KURUNGBUKA.com – Beberapa tahun yang lalu, polemik terjadi bersumber dari DKJ. Yang memicu adalah pernyataan dewan juri. Ada yang ikut menjadi juri dikenal sebagai penulis cerita dan esai yang mumpuni. Ia memberi pendapat dan kritik mengenai cerita anak yang ditulis para peserta sayembara di DKJ mengandung kelemahan dan “kesalahan”. Naskah-naskah yang jelek membuat juri hampir “putus asa”. Yang teringat adalah sayembara penulisan cerita anak diadakan oleh DKJ. Dewan juri tidak guyonan tapi serius memberi pernyataan-pernyataan yang bikin “sakit hati” dan “marah”. Para pengarang cerita anak lumrah merasa diremehkan.

Yang ikut menjadi juri bernama AS Laksana. Yakinlah nama itu masih penting sampai sekarang. Yang rajin menyimak media sosial mengetahui AS Laksana membuat tulisan-tulisan mengomentari tulisan-tulisan yang menang dalam sayembara DKJ. Maksudnya, sayembara untuk kritik sastra. AS Laksana mengungkap kelemahan-kelemahan dalam tulisan para pemenang. Bablas memberi kritik kepada para juri.

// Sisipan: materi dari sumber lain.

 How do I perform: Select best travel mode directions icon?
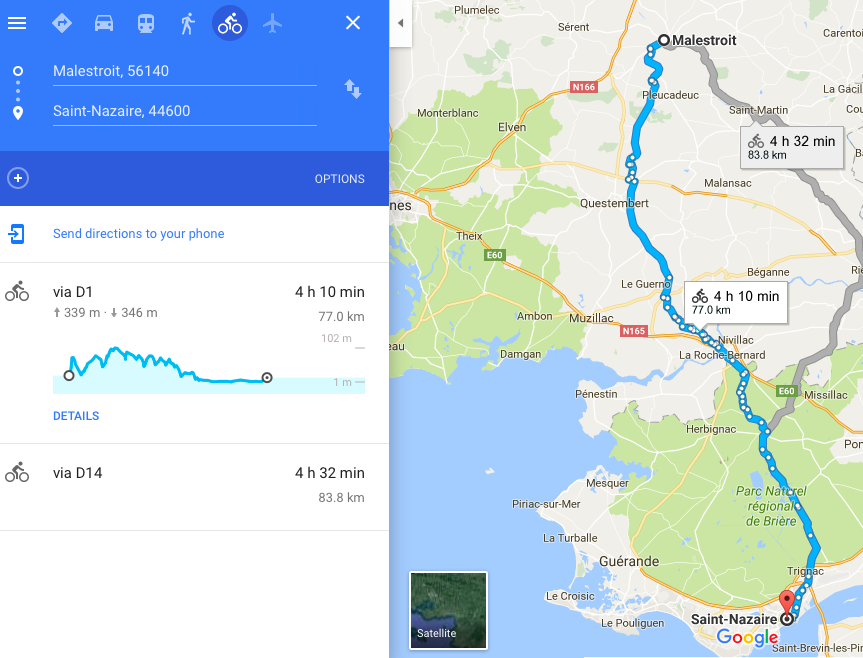point(61,23)
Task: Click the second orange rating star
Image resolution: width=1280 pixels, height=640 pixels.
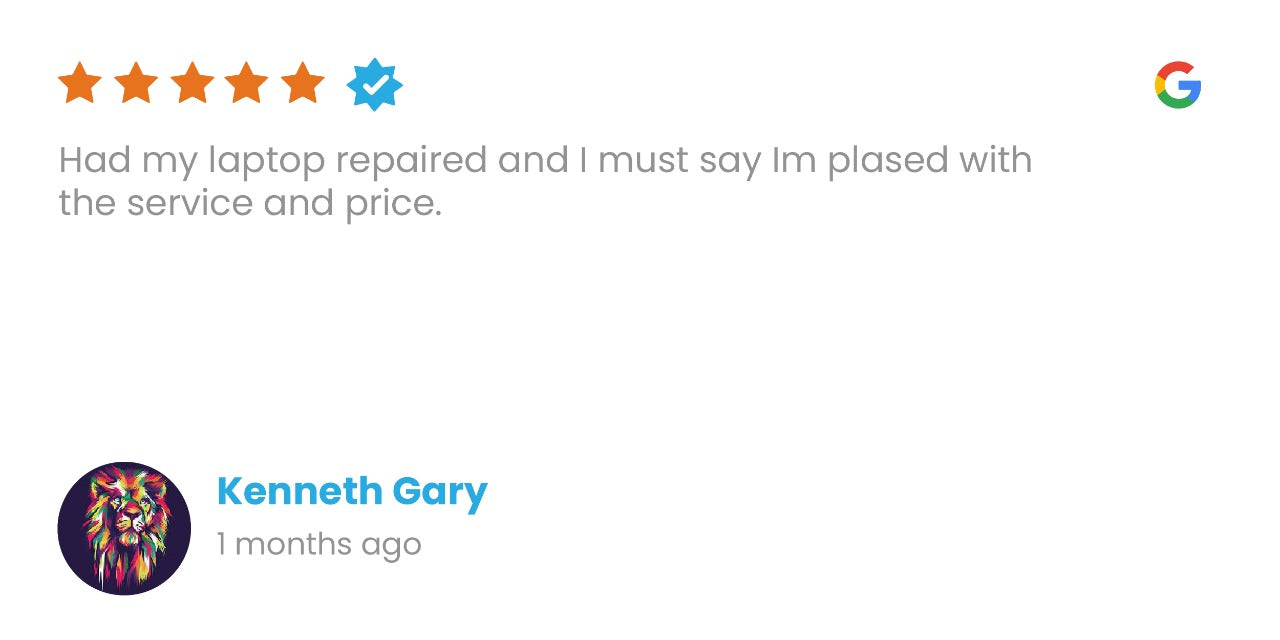Action: pos(136,83)
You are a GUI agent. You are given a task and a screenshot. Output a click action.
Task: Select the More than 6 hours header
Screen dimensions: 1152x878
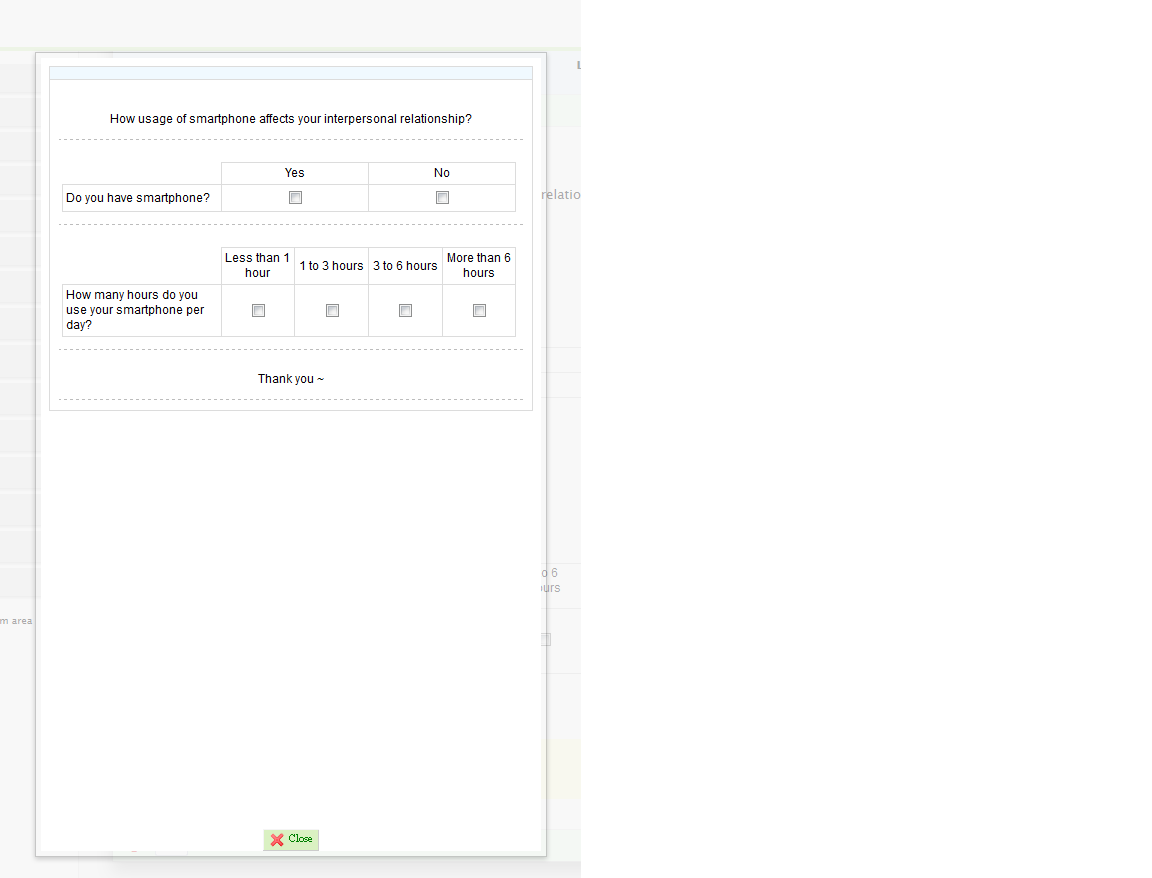[478, 265]
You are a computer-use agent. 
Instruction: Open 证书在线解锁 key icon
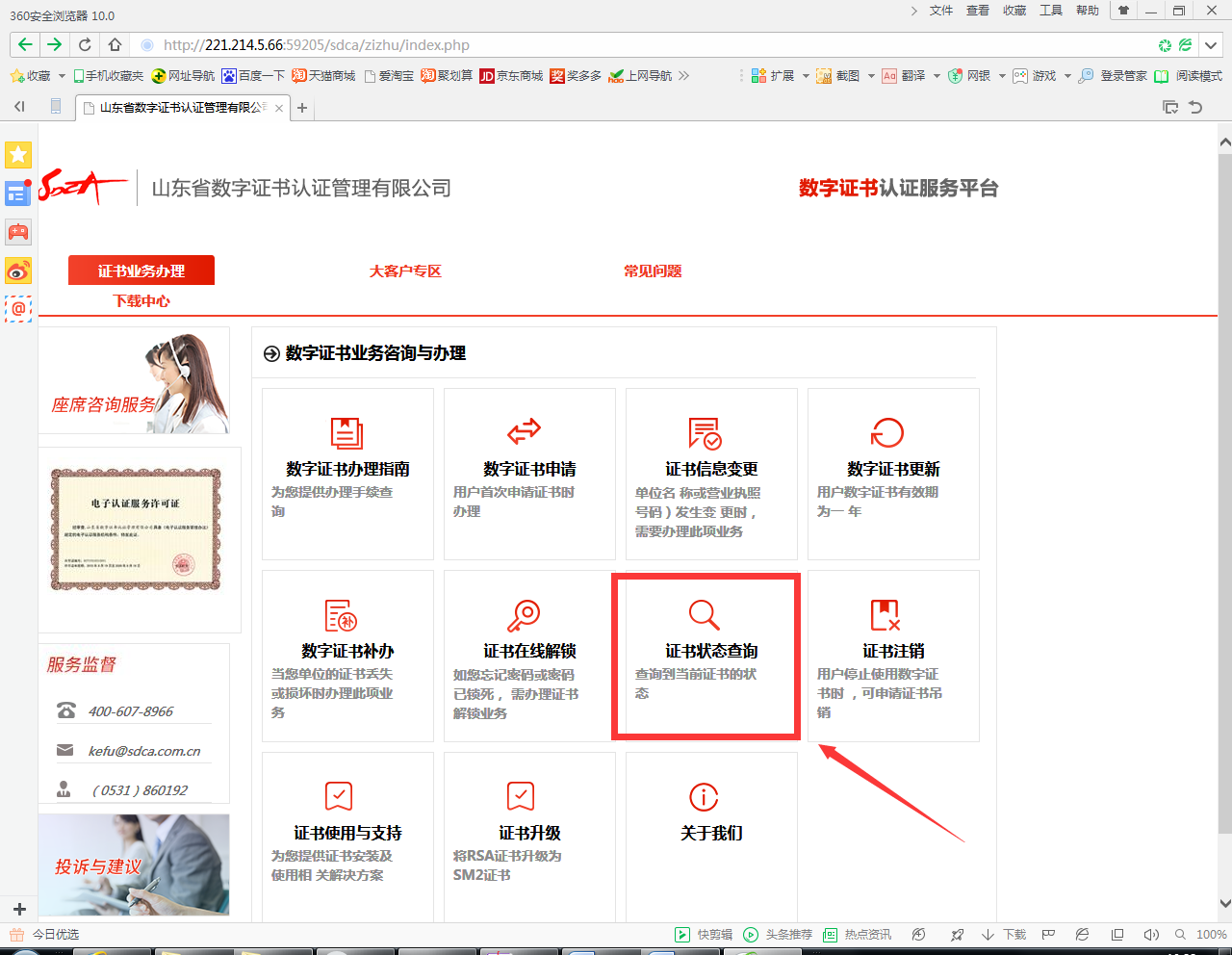(x=524, y=615)
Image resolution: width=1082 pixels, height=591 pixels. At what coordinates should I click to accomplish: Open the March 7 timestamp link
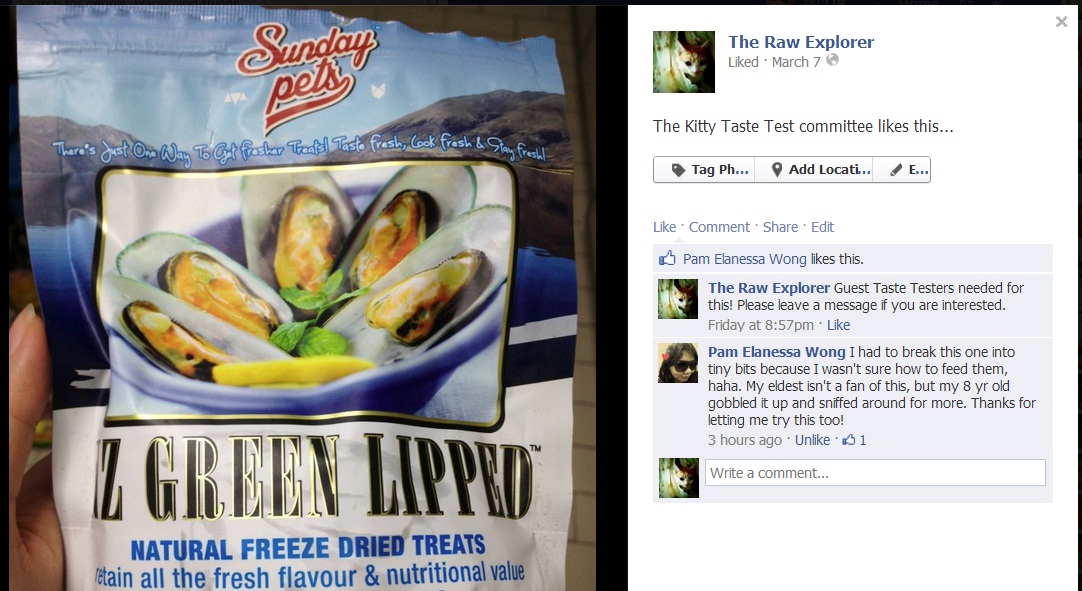(796, 62)
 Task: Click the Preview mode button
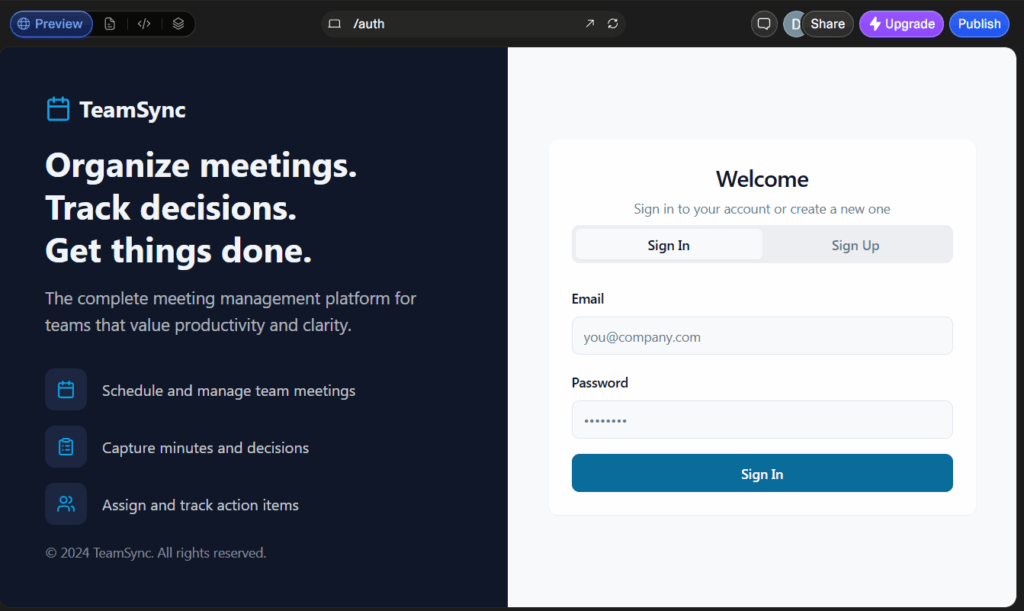point(51,24)
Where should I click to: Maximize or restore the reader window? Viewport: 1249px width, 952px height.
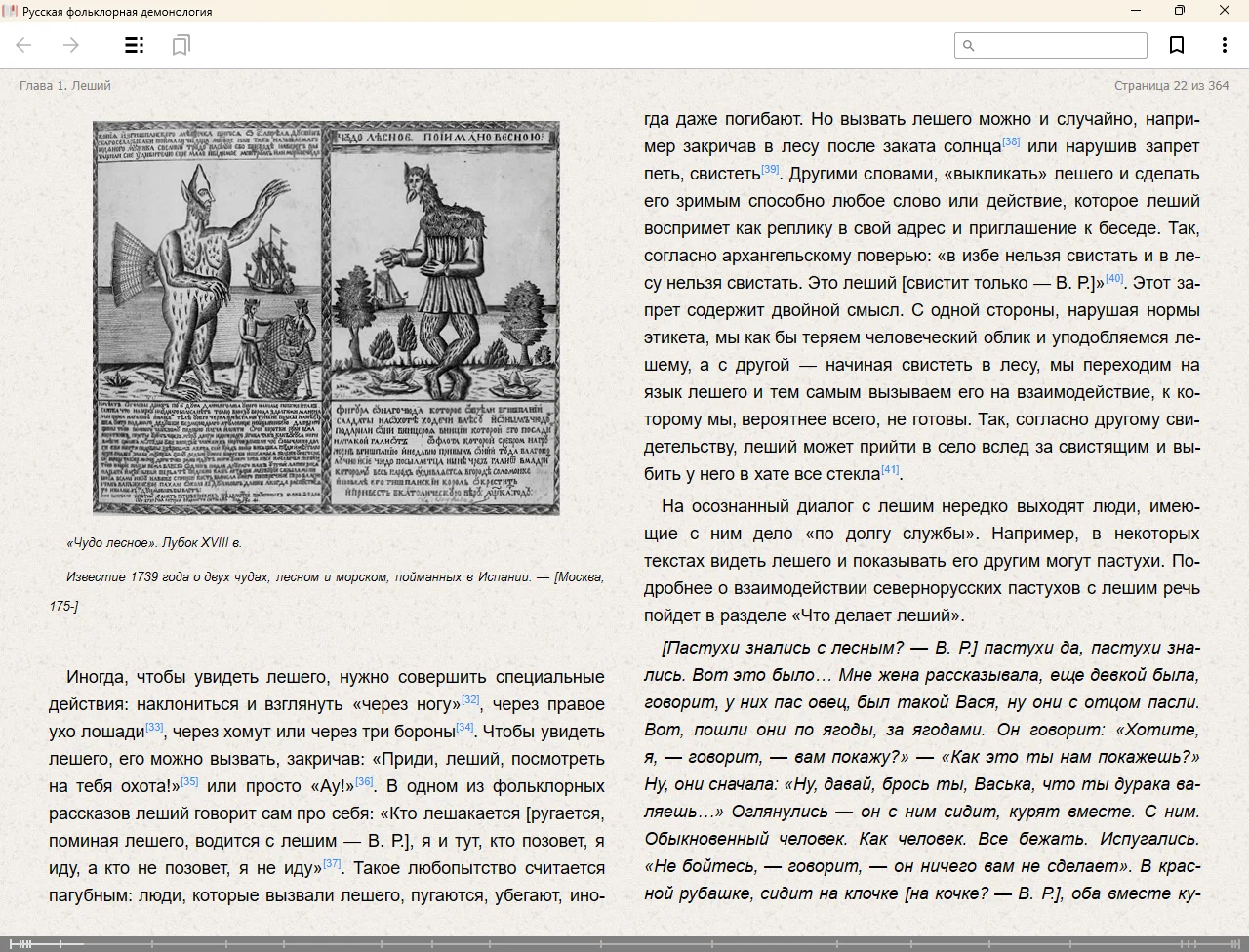[x=1179, y=11]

Kehebatannya belum selesai, pendapat dan kritik dimunculkan lagi dalam masalah larisnya novel-novel gubahan Tere Liye. Yang “panas” adalah keberaniannya memberi omelan mengenai jurusan sastra Indonesia. Tulisan-tulisannya di media sosial masih mendapat perhatian dan komentar. Ia memang terbukti pengarang yang tangguh dan berani.

Yang kita pikirkan lagi adalah pernyataan-pernyataan tentang sastra anak. Sayembara yang diadakan DKJ (2019) sempat memberi gairah agar pengarang-pengarang menghasilkan cerita bermutu dan memikat. Namun, sayembara itu memunculkan beragam sikap, yang mungkin menjadi pertimbangan untuk tidak melanjutkan adanya sayembara penulis cerita atau novel anak.

Kita mengingat sepenggal pertanggungjawaban dewan juri: “Dari 198 naskah yang lolos seleksi administrasi oleh panitia, dewan juri mencatat bahwa secara umum kualitas naskah tidak menggembirakan. Dan, ada catatan khusus: Delapan puluh persen dari jumlah itu bercerita tentang masa liburan ke rumah nenek atau kakek. Ini mengejutkan. Mereka seperti tidak mampu melepaskan diri dari bayang-bayang pelajaran bahasa Indonesia di kelas 3 atau 4 SD.”

Pernyataan yang membuat kita ikut membayangkan situasi kesusastraan anak di Indonesia abad XXI. Kita tidak mau berlanjut pusing atau memanjangkan keluhan-keluhan yang bermunculan gara-gara sayembara yang diadakan DKJ. Yang agak penting diingat adalah masa sebelumnya, tetap berurusan sastra anak.

Siapa mengetahui majalah Bobo? Di Indonesia, majalah itu laris. Ribuan anak-anak menjadi pembaca majalah Bobo. Mereka menikmati ragam cerita yang rutin disuguhkan Bobo. Pada masa 1980-an, pengaruh Bobo makin membesar sekaligus menentukan arus kesusastraan anak di Indonesia.

Di majalah Intisari edisi Juni 1985, ada selembar pengumuman yang wajib tercatat dalam sejarah. Yang terbaca: “Sayembara Mengarang Novel Anak-Anak Majalah Bobo 1985.” Misi yang mulia: “Sayembara ini bertujuan mencari penulis-penulis baru cerita anak-anak Indonesia serta merangsang kreativitas penulis cerita anak-anak Indonesia yang sudah ada.” Kita diminta mengingat nama-nama pengarang yang tenar. Ada yang ingat tiga nama saja?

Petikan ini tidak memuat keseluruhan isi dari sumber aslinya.